D-Ram: glut, shortage, and now glut again

By Jane Rickards in Taipei

Samsung Electronics foresees an oversupply of dynamic random access memory (D-Ram) chips in the fourth quarter of this year or the first quarter of next year if the PC market continues to slow, marking the latest twist in a tortuous saga of gluts and shortages.

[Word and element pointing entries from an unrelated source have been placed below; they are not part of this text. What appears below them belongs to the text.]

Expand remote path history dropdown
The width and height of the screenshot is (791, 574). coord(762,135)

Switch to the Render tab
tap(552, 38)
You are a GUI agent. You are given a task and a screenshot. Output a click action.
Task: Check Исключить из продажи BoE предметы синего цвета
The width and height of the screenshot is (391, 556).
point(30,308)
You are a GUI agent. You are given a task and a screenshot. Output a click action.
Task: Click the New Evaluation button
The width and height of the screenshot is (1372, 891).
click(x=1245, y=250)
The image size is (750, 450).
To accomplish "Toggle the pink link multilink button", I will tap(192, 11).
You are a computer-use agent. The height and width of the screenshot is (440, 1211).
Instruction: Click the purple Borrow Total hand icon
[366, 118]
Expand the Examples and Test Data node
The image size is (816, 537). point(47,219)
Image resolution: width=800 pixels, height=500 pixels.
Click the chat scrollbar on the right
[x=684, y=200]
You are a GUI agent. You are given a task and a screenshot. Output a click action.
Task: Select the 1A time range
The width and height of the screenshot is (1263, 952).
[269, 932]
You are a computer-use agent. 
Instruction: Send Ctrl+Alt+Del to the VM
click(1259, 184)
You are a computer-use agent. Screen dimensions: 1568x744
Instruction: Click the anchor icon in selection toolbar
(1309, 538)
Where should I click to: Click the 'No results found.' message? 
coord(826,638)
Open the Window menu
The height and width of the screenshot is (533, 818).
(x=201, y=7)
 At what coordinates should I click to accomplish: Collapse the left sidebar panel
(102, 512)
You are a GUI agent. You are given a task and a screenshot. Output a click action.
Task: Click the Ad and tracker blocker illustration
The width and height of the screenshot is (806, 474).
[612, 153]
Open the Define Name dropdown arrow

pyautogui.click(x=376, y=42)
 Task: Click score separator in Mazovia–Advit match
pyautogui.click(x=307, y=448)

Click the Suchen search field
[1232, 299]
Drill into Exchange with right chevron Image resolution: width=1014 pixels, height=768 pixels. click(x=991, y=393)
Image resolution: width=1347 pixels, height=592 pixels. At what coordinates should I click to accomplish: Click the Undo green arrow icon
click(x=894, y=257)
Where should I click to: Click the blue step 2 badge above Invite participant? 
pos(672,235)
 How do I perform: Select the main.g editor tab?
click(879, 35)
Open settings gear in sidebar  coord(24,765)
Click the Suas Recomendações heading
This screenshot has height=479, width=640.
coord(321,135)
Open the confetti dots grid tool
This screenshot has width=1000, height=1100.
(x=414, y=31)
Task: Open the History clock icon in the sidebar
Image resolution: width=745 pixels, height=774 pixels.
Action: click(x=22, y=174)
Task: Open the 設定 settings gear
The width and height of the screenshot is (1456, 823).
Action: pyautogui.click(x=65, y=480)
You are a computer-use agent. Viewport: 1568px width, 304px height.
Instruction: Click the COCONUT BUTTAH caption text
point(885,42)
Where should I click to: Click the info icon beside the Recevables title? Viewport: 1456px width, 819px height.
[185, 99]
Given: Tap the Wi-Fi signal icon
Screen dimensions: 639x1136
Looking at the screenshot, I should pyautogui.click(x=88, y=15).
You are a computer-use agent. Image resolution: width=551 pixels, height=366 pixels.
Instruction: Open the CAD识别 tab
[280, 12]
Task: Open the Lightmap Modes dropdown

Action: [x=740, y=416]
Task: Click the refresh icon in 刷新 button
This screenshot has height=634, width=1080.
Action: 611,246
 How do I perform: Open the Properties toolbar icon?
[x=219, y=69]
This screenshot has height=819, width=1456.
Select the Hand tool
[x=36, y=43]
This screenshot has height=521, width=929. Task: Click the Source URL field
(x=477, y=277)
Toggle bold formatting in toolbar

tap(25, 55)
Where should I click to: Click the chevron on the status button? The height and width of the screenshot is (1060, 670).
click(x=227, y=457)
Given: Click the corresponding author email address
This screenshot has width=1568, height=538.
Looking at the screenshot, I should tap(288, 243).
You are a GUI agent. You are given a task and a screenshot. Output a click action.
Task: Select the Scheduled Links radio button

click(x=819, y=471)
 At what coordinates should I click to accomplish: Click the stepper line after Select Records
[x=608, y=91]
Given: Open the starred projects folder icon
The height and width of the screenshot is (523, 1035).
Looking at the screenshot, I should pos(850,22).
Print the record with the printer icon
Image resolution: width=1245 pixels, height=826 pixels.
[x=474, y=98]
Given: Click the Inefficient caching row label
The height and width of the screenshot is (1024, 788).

Even for an industry renowned for its boom and bust cycles, the way the world’s supply of D-Ram chips has unpredictably swung from glut to shortage and back to glut again over the past two years makes any new forecast seem as reliable as those of fortune tellers hustling outside South Korean department stores or Taiwan’s ornate temples.
 
The most recent forecast? Glut, provided the PC market slows, said Kwon Oh-hyun, the head of Samsung’s IC business at a media conference in Taipei this week, according to Reuters. And many analysts think the PC market will slow, or at least be weaker than expected, due to the impact of devices like the iPad and US double-dip recession worries.
 
Samsung has also said prices for its memory chips will fall in the second half on concerns that China’s tightening monetary policy and the European debt crisis could hurt sales of computers and other electronic goods. Kwon’s remarks also came after Samsung in late July warned of weaker margins and profit growth after posting record quarterly earnings, with one reason for this falling chip prices.
 
But rewind less than six months and it’s shortage. 
 
South Korean memory chip maker Hynix Semiconductor’s chief financial officer Kim Min-chul in April predicted that demand for its chips would remain strong throughout the year. The benchmark price of D-Ram chips rose 16 per cent in the first quarter of this year, after tripling in 2009, according to Dramexchange. 
 
In January, Samsung, riding on the confidence of record sales for 2009, was also forecasting a D-Ram shortage throughout this year, amid expectations that the global recovery would boost PC demand. Taiwanese companies also reported shortages of D-Ram chips in January due to delays in ramping production. 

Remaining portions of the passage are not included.